De janvier 2010 à décembre 2011, l’équipe de coordination de prélèvement a rencontré en entretien les familles de 227 personnes en état de mort encéphalique pour obtenir un accord de prélèvement d’organe chez leur proche. Soixante-dix familles (31 %) ont refusé ce prélèvement. Un questionnaire sur les raisons du refus a été rempli après chaque entretien. Les items recueillis étaient le sexe et l’âge du patient, la cause du décès, les caractéristiques de l’entretien, les motifs du refus. Une analyse statistique descriptive a été réalisée à partir de ces données.

Résultats

L’âge médian des patients décédés était de 48ans. Le sex-ratio était de 1,7 hommes pour 1 femme. Parmi les raisons de refus, les plus fréquentes ont été la volonté de maintenir l’intégrité du corps du défunt (46,3 %), la brutalité et la soudaineté du décès (44,8 %), l’âge du donneur (23,9 %), le déni de la mort (17,9 %), un motif d’ordre religieux (16,4 %), la défiance contre le corps médical (13,4 %), la sensation de culpabilité de la famille (11,9 %). Dans 30 % des cas, la famille a affirmé que le défunt aurait refusé de son vivant.

Conclusion

Les raisons principales de refus de prélèvement d’organes étaient liées à la représentation du corps du défunt. Une meilleure formation de l’équipe de coordination de prélèvement ainsi que l’information du grand public basée sur ces résultats pourraient aider à diminuer le taux de refus.

Niveau de preuve

3.




 




Introduction


En France, selon l'agence de biomédecine, le nombre de transplantations d'organes est passé de 3523 en 1991 à 4945 en 2011 soit une augmentation de 41 % en 20ans. L'obstacle au prélèvement multi-organes atteint 32 % des propositions de prélèvement, stable depuis quelques années. Il est en majorité lié au refus des familles. Ce taux est légèrement supérieur à la moyenne nationale dans le Nord-Pas-de-Calais (35,8 %). Les taux d'opposition les plus forts (≥40 %) concernent la Picardie, l'Île-de-France et la Corse. Cependant, bien que la cause « refus des familles » soit identifiée et quantifiée, les raisons de ce refus (qu'elles soient psychologiques, ethnologiques, socioculturelles ou religieuses) n'ont pas été décrites. Le peu d'études mentionnant les refus de dons résultaient de données anciennes datant de 1993 [1], 1997 [2] et 2000 [3]. Notre étude collectait donc des données récentes, en s'appuyant d'avantage sur les détails des causes de refus évoquées par les familles en complément de la description des caractéristiques des patients, de la famille et de l'entretien.

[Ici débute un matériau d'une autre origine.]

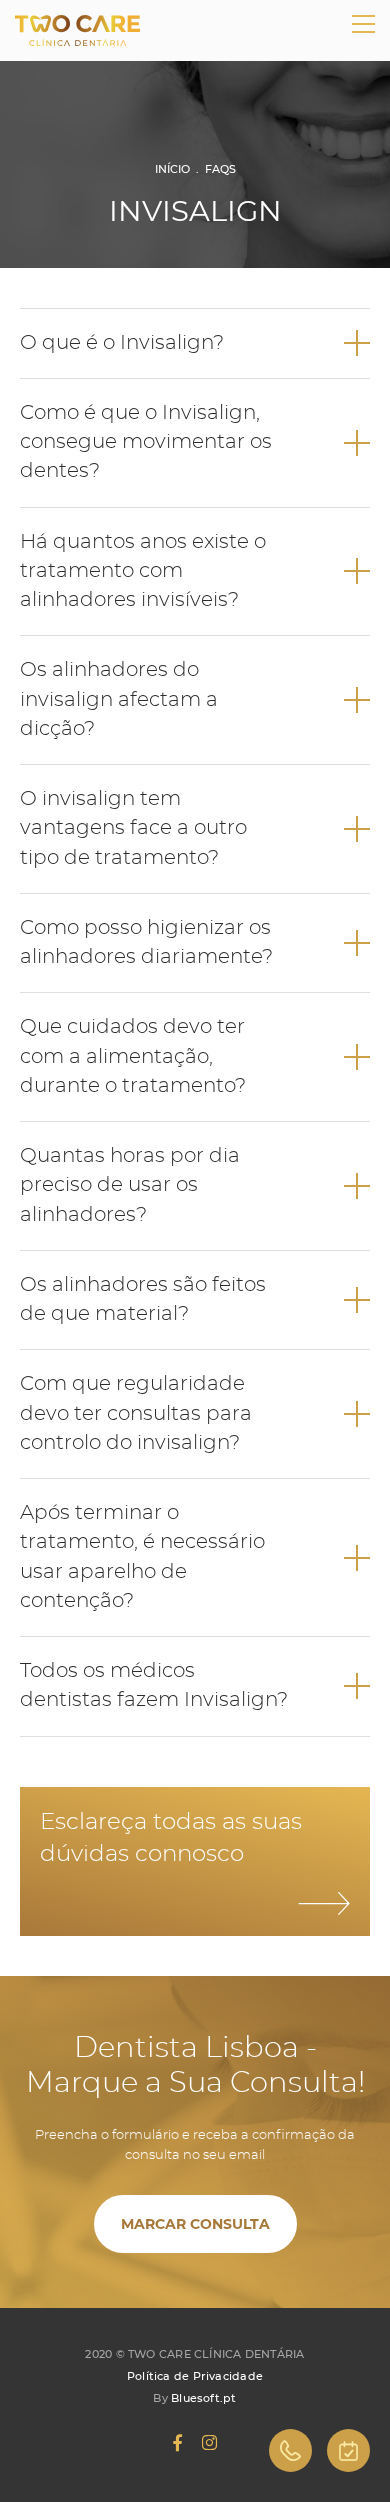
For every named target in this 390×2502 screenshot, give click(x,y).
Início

Une meilleure compréhension des raisons menant au refus des familles, permettrait de mieux appréhender les entretiens et de tenter de diminuer le taux de refus et donc d'augmenter le nombre de transplantations pour les patients en liste d'attente. Le but de notre étude était d'analyser rétrospectivement les raisons du refus de dons par la famille dans un centre régional de prélèvement, à partir d'un questionnaire.


Matériel et méthodes


Population


Il s'agissait d'une enquête de terrain, réalisée sur les données collectées lors des entretiens avec les familles ayant refusé le don d'organe entre janvier 2010 et décembre 2011 au CHRU de Lille, Nord-Pas-de-Calais. Durant cette période, 227 patients ont été diagnostiqués en état de mort encéphalique, et étaient éligibles à un prélèvement d'organe.


Pour ces 227 patients, toutes les familles ont été sollicitées pour obtenir leur accord de prélèvement en vue d'un don.


Méthode


Dans notre centre, l'équipe de la coordination de prélèvement se compose de deux infirmières diplômées d'État et deux infirmières anesthésistes diplômées d'État. Leur formation se déroule en plusieurs séminaires à l'agence de biomédecine. Lors d'une sollicitation, l'équipe est complétée par le praticien hospitalier et l'infirmière du service dans lequel le décès a été déclaré, et un psychologue selon les cas. La coordination hospitalière est prévenue dès que le diagnostic de mort cérébrale est posé. L'équipe présente au moment de la sollicitation est systématiquement composée au minimum d'un binôme praticien hospitalier/coordinateur hospitalier.


Matériel


Soixante-dix entretiens sur 227 (30,8 %) ont conclu à un refus. Pour chaque famille ayant refusé le prélèvement pour leur proche, un questionnaire a été rempli par la coordination hospitalière regroupant différentes informations jugées importantes dans la décision de prélèvement (Annexe A). Ces informations concernaient : le sexe et l'âge du patient, la cause du décès, le nombre de personnes présentes lors de l'entretien, la durée de l'entretien ; le climat de l'entretien, l'état d'esprit de la famille et du coordinateur ; les motifs du refus ; la sensibilisation antérieure du défunt et de la famille par rapport au don. Ce questionnaire a été créé par l'équipe de coordination du CHRU de Lille en 2004 et évalué par une équipe de sociologues et psychologues spécialistes de la fin de vie et de la mort. Il a été régulièrement mis à jour en fonction des entretiens et la version actuelle n'a pas été modifiée au cours de l'étude.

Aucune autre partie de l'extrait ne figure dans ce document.